How Is Browser Fingerprinting Used?

Website owners can access the information collected by their own scripts on their own sites or from a third-party provider. Owners can use the information for advertising and other purposes much like they use cookies.

Is Browser Fingerprinting a Bad Thing?

Online fingerprinting, like third-party cookies, is a concern for online privacy. Browser fingerprints include detailed information about a user’s habits and can track users’ behavior and information for months — even if the user clears cache.

As more companies are banning third-party cookies, fingerprinting is becoming more popular. Data brokers increasingly use fingerprinting to gather information to sell to advertisers, marketers, and others.

Fingerprinting can benefit users. For example, banks and sites that need high security, such as health insurance portals, use fingerprinting to detect fraud. When someone is trying to log in to our bank account from a device, web browser, or time zone, different from the user’s typical ones, the bank can block the login and alert the user.

Used ethically, a fingerprint can also be used to make a user’s interaction with a website better and more personalized.

Can Users Avoid Being Fingerprinted?

A 2020 study by the University of Iowa, Mozilla, and the University of California, Davis, found that 10% of the top 100,000 websites and more than 25% of the top 10,000 websites use fingerprinting.

Can You avoid being fingerprinted? Yes and no.

Unlike cookies, clearing cache or using incognito mode doesn’t prevent fingerprinting or eliminate an existing fingerprint. Ad blockers don’t prevent fingerprinting either.

Because fingerprinting happens in the background, the user can’t modify the data sent to the fingerprinting website. Actually, the user can, but this requires technical knowledge and can also leave a unique trail of information that can be used to identify the user.

There are anti-fingerprinting plug-ins and other ways to try and prevent or modify fingerprints. Some companies do support anti-fingerprinting practices. Mozilla Firefox already blocks fingerprinting as well as third-party cookies. Safari blocks fingerprinting by default. Chrome stated it will work to restrict fingerprinting in 2019, but has been quiet since. A few third-party anti-fingerprint extensions are available for Chrome users.

To prevent fingerprinting, users can use third-party extensions and/or make device modifications. Still, not having any scripts running or using blocking apps leaves a trail of collectible information, especially with newer fingerprinting methods or even behavioral biometrics, that can distinguish a user by monitoring how the keyboard is used.

So yes, users can take measures or choose certain browsers to try and prevent fingerprinting. But there’s no guarantee fingerprinting won’t still take place.

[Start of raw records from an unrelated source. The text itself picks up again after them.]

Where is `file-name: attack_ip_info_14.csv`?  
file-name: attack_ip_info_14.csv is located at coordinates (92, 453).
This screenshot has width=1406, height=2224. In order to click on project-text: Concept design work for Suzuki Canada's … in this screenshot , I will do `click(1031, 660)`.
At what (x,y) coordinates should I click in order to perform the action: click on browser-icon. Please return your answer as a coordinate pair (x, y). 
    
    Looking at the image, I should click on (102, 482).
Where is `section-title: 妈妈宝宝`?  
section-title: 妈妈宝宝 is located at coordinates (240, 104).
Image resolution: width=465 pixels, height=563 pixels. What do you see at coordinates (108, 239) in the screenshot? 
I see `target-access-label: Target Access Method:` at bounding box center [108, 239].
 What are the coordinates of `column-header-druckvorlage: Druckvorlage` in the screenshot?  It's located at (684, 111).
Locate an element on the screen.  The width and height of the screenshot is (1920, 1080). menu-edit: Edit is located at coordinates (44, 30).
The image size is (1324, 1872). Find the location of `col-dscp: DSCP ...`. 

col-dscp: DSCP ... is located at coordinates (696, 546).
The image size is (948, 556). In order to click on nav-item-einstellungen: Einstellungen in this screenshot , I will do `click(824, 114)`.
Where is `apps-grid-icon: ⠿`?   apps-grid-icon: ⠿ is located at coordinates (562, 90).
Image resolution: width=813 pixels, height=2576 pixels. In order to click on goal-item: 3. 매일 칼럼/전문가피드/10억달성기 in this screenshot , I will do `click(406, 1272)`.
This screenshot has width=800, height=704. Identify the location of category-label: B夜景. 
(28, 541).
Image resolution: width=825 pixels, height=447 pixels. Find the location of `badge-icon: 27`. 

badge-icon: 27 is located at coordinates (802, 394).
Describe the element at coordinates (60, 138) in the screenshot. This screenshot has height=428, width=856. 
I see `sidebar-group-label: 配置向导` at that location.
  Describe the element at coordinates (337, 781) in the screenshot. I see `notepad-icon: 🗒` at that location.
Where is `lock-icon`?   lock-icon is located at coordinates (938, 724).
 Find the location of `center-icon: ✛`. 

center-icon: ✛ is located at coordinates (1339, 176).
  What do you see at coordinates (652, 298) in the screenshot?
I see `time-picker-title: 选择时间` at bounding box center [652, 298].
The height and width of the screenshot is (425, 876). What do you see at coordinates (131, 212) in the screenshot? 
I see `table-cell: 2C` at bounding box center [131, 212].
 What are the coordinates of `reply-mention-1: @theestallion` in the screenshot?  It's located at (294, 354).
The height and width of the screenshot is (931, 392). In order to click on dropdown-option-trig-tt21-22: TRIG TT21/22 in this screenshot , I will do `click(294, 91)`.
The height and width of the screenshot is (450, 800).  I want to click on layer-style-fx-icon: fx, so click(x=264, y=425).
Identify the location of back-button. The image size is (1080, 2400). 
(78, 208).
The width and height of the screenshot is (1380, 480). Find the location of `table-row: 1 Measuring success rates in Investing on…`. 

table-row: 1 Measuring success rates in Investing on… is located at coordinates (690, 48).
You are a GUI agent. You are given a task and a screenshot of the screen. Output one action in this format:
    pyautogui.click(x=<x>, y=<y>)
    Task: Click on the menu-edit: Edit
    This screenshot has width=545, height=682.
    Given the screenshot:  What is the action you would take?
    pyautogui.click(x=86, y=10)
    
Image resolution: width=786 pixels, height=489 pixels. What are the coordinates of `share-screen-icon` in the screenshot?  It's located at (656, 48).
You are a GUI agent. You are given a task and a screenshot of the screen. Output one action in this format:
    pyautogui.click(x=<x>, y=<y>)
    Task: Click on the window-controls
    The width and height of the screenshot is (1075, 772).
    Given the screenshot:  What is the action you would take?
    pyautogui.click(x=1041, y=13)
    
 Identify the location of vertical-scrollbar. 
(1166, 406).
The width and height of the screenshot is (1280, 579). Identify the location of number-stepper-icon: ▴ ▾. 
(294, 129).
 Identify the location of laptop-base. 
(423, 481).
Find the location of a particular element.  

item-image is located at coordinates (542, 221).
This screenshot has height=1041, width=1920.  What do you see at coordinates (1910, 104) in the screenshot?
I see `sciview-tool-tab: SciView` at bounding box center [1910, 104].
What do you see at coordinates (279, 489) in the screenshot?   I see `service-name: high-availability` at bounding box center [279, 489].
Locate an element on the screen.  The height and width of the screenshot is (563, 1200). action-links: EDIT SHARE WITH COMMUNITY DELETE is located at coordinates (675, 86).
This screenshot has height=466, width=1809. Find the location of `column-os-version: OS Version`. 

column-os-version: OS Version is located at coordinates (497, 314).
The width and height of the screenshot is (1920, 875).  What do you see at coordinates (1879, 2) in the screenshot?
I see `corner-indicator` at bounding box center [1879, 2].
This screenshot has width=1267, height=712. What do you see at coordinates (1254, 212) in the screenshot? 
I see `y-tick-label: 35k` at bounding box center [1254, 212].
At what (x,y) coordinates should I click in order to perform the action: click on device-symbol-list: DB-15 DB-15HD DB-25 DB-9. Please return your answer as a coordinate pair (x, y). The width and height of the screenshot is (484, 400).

What Does Fingerprinting Mean for Paid Advertising?

The paid advertising industry could use browser fingerprints for all the same purposes as it uses third-party cookies. Whether advertisers are doing so or not today is unknown.

Some believe though, that as third-party cookies disappear, the use of fingerprinting or a newer variation will become more common for paid advertisers.

In my opinion, the upcoming years will be very interesting for the paid advertising industry. Companies, unable to adapt to a world without cookies may not survive. But the widespread distaste for invasive tracking, including from Google, may curtail significant adoption for fingerprinting or even lead to regulations.

It remains to be seen whether Google’s federated learning of cohorts (FLoC) or other future solutions from its Privacy Sandbox will suffice for the industry’s needs. So how much more common browser fingerprinting becomes or if it falls further out of favor is yet to be determined.